▶ **Things to do**
- a) Edit the sermon passage starting with "The thing that" and going on through "hurts doesn’t it.", putting "respectable people" in place of "respectable types".
- b) Pick up the sermon on encounters with Jesus in John's gospel and continue it past its final sentence.
** Start of Excerpted text **
The thing that really hit home was Yancy’s reflection on the church today from that… “How strange this pattern seemed, since the Christian Church now attracts respectable types who closely resemble the people most suspicious of Jesus on earth. What has happened to reverse the pattern of Jesus day? Why don’t sinners like being around us?’ Ouch…I thought…that hurts… right.
Yancy illustrated that point by talking of a prostitute and drug addict who when some asked her why she hadn’t gone to the church for help responded “Church why should I go there? They’d just make me feel even worse than I already do!”… ouch…ouch, that really hurts doesn’t it.
My experience is that while there is some truth in that comment and illustration, it is more a caricature of Church, not the reality… people generally find us here and this church a welcoming and healing place. However, we can put barriers up from inside and outside the church, real or imagined… that can keep us and others from Jesus… and as I looked at Jesus encounter with the nameless Samaritan women I can’t help but be aware that Jesus is not put off by the barriers, either the big social barriers or the personal ones we put up, he is prepared and able to cross those barriers to encounter people with love and bring life.
We are working our way through people’s encounters with Jesus in John’s gospel and today. So far we’ve looked at encounters ‘Under the fig tree’, and  at night’, today we are going to the well. They are all encounters with Jesus in the everyday life of the everyday people of Jesus day. They show Jesus encountering people from across the spectrum of society in his day. They all show us Jesus offering life and love and revealing the truth of who his is to all these people, and John retells them that we may believe and have life.
** End of Excerpted text **
** Start of Entries shown **
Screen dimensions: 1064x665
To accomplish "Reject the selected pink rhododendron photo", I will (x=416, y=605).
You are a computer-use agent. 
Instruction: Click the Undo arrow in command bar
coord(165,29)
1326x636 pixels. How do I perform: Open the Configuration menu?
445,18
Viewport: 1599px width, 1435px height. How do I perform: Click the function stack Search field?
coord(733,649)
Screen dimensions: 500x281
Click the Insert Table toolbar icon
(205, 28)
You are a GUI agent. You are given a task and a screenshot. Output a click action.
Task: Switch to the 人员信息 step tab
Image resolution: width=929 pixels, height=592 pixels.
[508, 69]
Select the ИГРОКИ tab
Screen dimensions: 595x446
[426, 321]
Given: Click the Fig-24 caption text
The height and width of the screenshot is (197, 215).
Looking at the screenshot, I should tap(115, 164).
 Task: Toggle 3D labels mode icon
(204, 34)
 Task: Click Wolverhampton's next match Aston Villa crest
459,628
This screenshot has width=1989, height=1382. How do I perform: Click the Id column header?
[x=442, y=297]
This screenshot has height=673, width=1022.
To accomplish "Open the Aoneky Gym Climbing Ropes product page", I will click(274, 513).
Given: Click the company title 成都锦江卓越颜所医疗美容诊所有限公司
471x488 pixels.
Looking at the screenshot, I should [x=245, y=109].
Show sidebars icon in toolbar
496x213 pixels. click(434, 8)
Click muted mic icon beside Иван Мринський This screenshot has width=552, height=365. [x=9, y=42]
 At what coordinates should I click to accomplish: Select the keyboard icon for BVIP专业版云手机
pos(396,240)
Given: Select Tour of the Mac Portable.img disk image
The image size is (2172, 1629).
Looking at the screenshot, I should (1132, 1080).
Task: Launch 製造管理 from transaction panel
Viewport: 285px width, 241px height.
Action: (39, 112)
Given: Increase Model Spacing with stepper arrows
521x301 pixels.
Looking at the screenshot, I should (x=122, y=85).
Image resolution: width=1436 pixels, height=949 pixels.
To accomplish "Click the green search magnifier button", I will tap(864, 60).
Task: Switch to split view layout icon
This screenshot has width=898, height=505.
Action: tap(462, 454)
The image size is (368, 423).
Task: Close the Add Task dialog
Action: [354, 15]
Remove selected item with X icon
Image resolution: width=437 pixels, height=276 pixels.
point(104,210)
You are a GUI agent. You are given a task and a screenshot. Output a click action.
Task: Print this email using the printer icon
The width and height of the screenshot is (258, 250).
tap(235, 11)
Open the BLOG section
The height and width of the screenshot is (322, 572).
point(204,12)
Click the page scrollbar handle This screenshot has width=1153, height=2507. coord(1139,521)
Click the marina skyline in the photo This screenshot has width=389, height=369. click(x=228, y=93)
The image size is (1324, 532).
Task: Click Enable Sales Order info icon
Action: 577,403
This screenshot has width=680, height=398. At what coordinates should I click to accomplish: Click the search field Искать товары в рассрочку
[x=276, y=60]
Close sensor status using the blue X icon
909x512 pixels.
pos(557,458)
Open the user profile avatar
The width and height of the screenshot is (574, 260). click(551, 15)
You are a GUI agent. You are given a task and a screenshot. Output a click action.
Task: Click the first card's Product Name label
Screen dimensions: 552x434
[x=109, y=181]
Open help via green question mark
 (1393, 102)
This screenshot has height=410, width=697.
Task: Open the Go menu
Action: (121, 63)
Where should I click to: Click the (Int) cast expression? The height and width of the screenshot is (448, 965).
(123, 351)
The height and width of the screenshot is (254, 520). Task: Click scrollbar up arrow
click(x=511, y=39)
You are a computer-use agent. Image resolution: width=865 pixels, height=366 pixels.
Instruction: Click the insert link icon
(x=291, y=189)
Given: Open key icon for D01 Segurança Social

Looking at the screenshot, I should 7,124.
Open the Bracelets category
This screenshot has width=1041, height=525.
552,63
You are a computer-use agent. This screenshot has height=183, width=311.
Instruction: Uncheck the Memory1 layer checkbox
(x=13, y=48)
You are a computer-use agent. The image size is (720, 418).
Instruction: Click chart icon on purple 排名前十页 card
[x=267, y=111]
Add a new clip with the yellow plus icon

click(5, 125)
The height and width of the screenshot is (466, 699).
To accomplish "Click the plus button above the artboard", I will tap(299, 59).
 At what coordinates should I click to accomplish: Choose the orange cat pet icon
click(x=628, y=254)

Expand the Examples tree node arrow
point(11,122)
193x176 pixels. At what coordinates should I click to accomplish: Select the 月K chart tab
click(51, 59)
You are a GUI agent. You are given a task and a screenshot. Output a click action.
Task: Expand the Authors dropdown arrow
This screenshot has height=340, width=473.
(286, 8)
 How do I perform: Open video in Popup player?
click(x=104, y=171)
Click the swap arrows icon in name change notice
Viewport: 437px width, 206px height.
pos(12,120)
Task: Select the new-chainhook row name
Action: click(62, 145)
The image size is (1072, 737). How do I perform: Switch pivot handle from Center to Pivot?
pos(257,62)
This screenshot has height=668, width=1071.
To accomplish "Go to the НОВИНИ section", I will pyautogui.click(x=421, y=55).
** End of Entries shown **
▶ **Expected results**
- a)
The thing that really hit home was Yancy’s reflection on the church today from that… “How strange this pattern seemed, since the Christian Church now attracts respectable people who closely resemble the people most suspicious of Jesus on earth. What has happened to reverse the pattern of Jesus day? Why don’t sinners like being around us?’ Ouch…I thought…that hurts… right.
Yancy illustrated that point by talking of a prostitute and drug addict who when some asked her why she hadn’t gone to the church for help responded “Church why should I go there? They’d just make me feel even worse than I already do!”… ouch…ouch, that really hurts doesn’t it.

- b)
If Nicodemus was the ultimate insider at the heart of the religious and social life of Jesus day, the Samaritan women could be said to be the ultimate outsider.  Samaria was the old northern kingdom of Israel, when the Assyrians came and conquered it in 722bc they took most of the population into exile and imported other peoples from all over the empire. Those who remained in Samaria intermarried and also there was a intermingling of the various religions that came in. In 2 Kings 17 it tells the story of the Assyrians sending some exiled priests to Samaria to help the people living there to worship the God of that land. But the Jews always considered them an unclean people. They would avoid contact with them. The narrative in John 4 starts by saying that Jesus was almost fleeing Jerusalem for Galilee and so ‘needs must they went through Samaria, the shortest distance to Galilee, whereas pious Pharisees would have travelled the long route. They would not have shared an implement for food or water which is why the Samaritan women is surprised when Jesus asks her for a drink of water.
Secondly she was a woman.  Pious Jewish men would not normally talk with women who were not family members in public. It was a segregated patriarchal society. Like many places round the world today it was the women’s roll to go and get water for the family.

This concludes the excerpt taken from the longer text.